Through 59 in-depth face-to-face interviews with various stakeholders, including civil society members, political representatives, grassroots communities, and religious representatives, the research gathered data on the influence of religious institutions on countering and preventing violent extremism (C/PVE) initiatives. The study also collected socio-demographic indicators to ensure the representativeness of the sampled populations, including gender and ethno-religious groups.
The PAVE research in Iraq addresses the gaps in existing literature, which often provides descriptive accounts of C/PVE policies without considering the involvement and impact of different stakeholders, particularly religious actors. The research analyzes the actions, legitimacy, and interaction between religious and political spheres within the context of Iraq's post-2003 state apparatus. The hybrid political and legal system in Iraq since the removal of Saddam Hussein has created a shared space of governance and challenged traditional dichotomies of formal-informal and secular-religious institutions.
Contrary to the dominant narrative that attributes violent extremism in Iraq solely to the collapse of the state and sectarian politics, the research suggests a mutually reinforcing relationship between violent extremism and the sustainability of the Iraqi political structures. The absence of a functioning state has hindered social transformation and contributed to the grievances and desire for radical change that fuel violent extremism. However, preventing violent extremism without the involvement of the state is impossible, emphasizing the need for an innovative and inclusive approach to address the complex network of stakeholders with diverse backgrounds and objectives.
The research findings highlight the contested legitimacy of religious institutions in Nineveh Province, the limited interactions between religious institutions, political systems, and civil society, and the fragmentation of the state apparatus reflected in uncoordinated C/PVE strategies.

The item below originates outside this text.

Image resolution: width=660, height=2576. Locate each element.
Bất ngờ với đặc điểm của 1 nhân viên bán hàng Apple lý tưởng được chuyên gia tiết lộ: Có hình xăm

Additionally, the study emphasizes the interplay and competition between different forms of resilience in Iraq, where the resilience of the state or political system undermines community resilience to violent extremism.
Based on the research findings, several recommendations are provided for the government, civil society, and the international community. These recommendations include efforts to rehabilitate liberated areas, prioritize psychological reconstruction alongside material reconstruction, support women's engagement in public life, establish local peace committees, reform the legal framework, encourage interfaith dialogue and cooperation, and promote inclusive development policies.
In conclusion, the PAVE research in Iraq offers insights into the interplay between state and religious actors in relation to violent extremism and emphasizes the need for an inclusive and holistic approach that addresses the complexities of the Iraqi context. The findings provide valuable recommendations for various stakeholders to foster resilience, prevent violent extremism, and promote sustainable development in Iraq.